Optionally, the priority of the SR PUCCH is higher than the priority of the HARQ-ACK/NACK PUCCH; the priority of the HARQ-ACK/NACK PUCCH is higher than that of the CSI PUCCH. For the priorities of different CSI PUCCHs, reference may be made to existing protocol specifications, for example, the priority of CSI1PUCCH is higher than that of CSI2 PUCCH, and the priority of CSI2 PUCCH is higher than that of CSI3 PUCCH.

For example, as shown in fig. 2, there are four PUCCHs to be transmitted in one slot, which are long-format HARQ-ACK/NACK PUCCHs respectively; a long-format SR PUCCH; a short-format CSI1PUCCH and a short-format CSI2 PUCCH. Wherein the priority of the CSI1PUCCH is higher than that of the CSI2 PUCCH.

The priority order of the four non-overlapping PUCCH bearer contents is as follows: HARQ-ACK/NACK PUCCH > SR PUCCH > CSI1PUCCH > CSI2 PUCCH. The terminal equipment selects two PUCCHs with the highest bearing content priority, and at least one PUCCH is short-format PUCCH, so that HARQ-ACK/NACK PUCCH and CSI1PUCCH can be transmitted, and SR PUCCH and CSI2 PUCCH and UCI corresponding to the PUCCH and the CSI2 PUCCH can be discarded.

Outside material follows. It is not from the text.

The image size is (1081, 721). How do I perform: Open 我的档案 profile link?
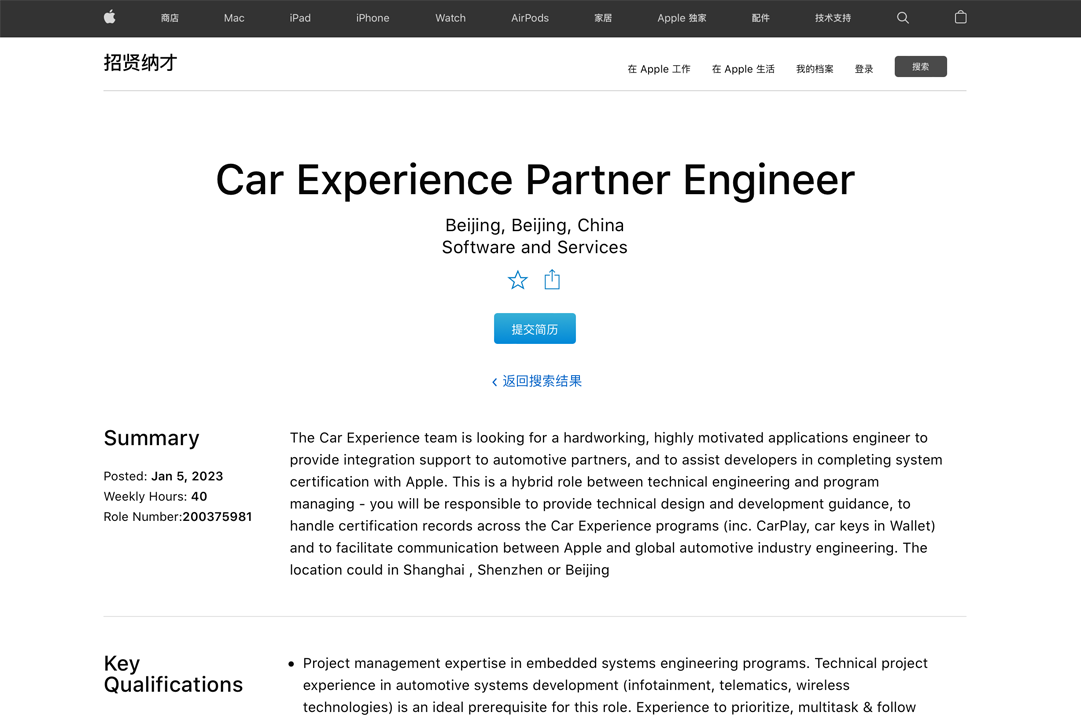click(815, 69)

It should be noted that, in the third embodiment, if at least three non-overlapping PUCCHs in one slot include a combined PUCCH, and the combined PUCCH is formed by combining multiple UCIs with different contents, the priority of the content carried by the combined PUCCH is equal to the priority of the UCI with the highest priority in the multiple UCIs forming the combined PUCCH.

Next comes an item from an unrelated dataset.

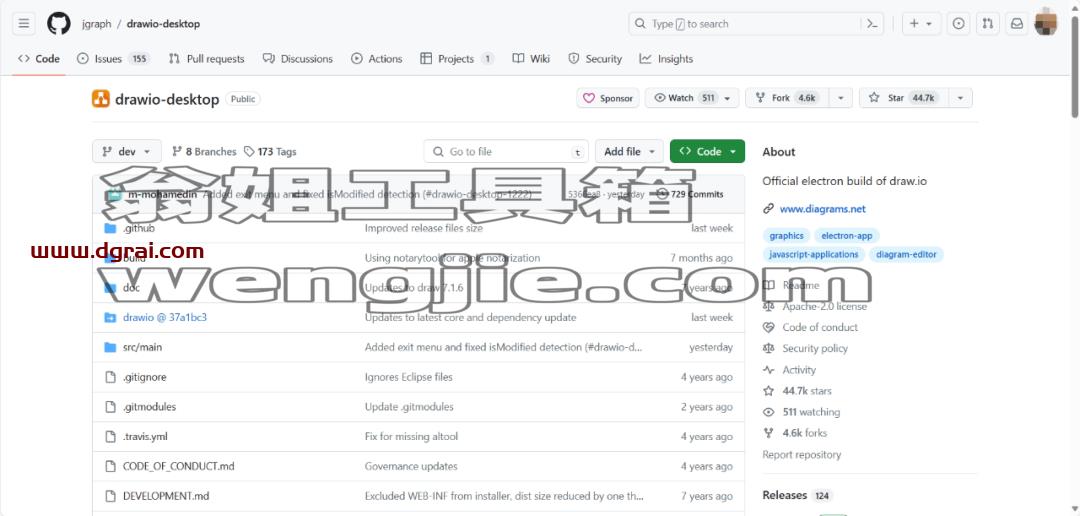Viewport: 1080px width, 516px height.
Task: Open the hamburger navigation menu
Action: coord(23,23)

For example, as shown in fig. 3, there are five PUCCHs to be transmitted in one slot, where CSI2 PUCCH and SR PUCCH overlap, SR PUCCH and CSI2 PUCCH are merged and transmitted on CSI2 PUCCH, where CSI2+ SR PUCCH (merged) may be referred to as merged PUCCH, because SR PUCCH has higher priority than CSI PUCCH, and thus CSI2+ SR PUCCH (merged) has priority equal to SR PUCCH.

The priority sequence of the five PUCCHs according to the bearing content is as follows: HARQ-ACK/NACK PUCCH > CSI2+ SR PUCCH (combined) > CSI1PUCCH > CSI3 PUCCH.

Since SR PUCCH is merged onto CSI2 PUCCH, CSI2+ SR PUCCH (merged) is a short format, so HARQ-ACK/NACK PUCCH and CSI2 PUCCH will be transmitted, CSI1PUCCH and CSI3 PUCCH and their corresponding UCI will be discarded.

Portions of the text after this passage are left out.